** Start **

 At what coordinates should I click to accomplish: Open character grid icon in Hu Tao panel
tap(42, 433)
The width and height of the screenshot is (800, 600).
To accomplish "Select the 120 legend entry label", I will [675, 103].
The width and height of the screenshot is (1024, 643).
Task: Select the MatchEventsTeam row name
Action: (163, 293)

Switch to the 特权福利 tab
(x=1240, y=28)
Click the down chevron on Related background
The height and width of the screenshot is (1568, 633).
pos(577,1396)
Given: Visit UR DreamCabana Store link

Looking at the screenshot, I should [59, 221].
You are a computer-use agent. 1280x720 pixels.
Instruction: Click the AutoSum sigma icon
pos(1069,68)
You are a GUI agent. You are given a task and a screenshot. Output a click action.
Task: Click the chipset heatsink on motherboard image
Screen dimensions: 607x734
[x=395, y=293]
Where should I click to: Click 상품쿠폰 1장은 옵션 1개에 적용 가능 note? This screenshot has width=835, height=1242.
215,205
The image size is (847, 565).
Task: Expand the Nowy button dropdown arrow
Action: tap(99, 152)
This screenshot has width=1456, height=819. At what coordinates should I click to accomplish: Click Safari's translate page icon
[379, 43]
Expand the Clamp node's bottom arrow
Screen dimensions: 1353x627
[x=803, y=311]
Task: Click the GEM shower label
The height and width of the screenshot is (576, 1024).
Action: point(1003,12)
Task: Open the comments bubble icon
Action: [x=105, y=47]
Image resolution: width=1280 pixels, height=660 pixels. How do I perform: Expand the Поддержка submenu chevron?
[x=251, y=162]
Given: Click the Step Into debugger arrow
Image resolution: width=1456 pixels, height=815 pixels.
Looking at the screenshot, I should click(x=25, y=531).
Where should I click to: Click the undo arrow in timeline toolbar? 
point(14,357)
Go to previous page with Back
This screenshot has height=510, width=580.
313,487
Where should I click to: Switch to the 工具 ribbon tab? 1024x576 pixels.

** End **

Stated goal: Render every line of the listing above as a numbered list, omitting the blank lines.

Full response:
1.  At what coordinates should I click to accomplish: Open character grid icon in Hu Tao panel
2. tap(42, 433)
3. The width and height of the screenshot is (800, 600).
4. To accomplish "Select the 120 legend entry label", I will [675, 103].
5. The width and height of the screenshot is (1024, 643).
6. Task: Select the MatchEventsTeam row name
7. Action: (163, 293)
8. Switch to the 特权福利 tab
9. (x=1240, y=28)
10. Click the down chevron on Related background
11. The height and width of the screenshot is (1568, 633).
12. pos(577,1396)
13. Given: Visit UR DreamCabana Store link
14. Looking at the screenshot, I should [59, 221].
15. You are a computer-use agent. 1280x720 pixels.
16. Instruction: Click the AutoSum sigma icon
17. pos(1069,68)
18. You are a GUI agent. You are given a task and a screenshot. Output a click action.
19. Task: Click the chipset heatsink on motherboard image
20. Screen dimensions: 607x734
21. [x=395, y=293]
22. Where should I click to: Click 상품쿠폰 1장은 옵션 1개에 적용 가능 note? This screenshot has width=835, height=1242.
23. 215,205
24. The image size is (847, 565).
25. Task: Expand the Nowy button dropdown arrow
26. Action: tap(99, 152)
27. This screenshot has width=1456, height=819. At what coordinates should I click to accomplish: Click Safari's translate page icon
28. [379, 43]
29. Expand the Clamp node's bottom arrow
30. Screen dimensions: 1353x627
31. [x=803, y=311]
32. Task: Click the GEM shower label
33. The height and width of the screenshot is (576, 1024).
34. Action: point(1003,12)
35. Task: Open the comments bubble icon
36. Action: [x=105, y=47]
37. Image resolution: width=1280 pixels, height=660 pixels. How do I perform: Expand the Поддержка submenu chevron?
38. [x=251, y=162]
39. Given: Click the Step Into debugger arrow
40. Image resolution: width=1456 pixels, height=815 pixels.
41. Looking at the screenshot, I should click(x=25, y=531).
42. Where should I click to: Click the undo arrow in timeline toolbar? 
43. point(14,357)
44. Go to previous page with Back
45. This screenshot has height=510, width=580.
46. 313,487
47. Where should I click to: Switch to the 工具 ribbon tab? 1024x576 pixels.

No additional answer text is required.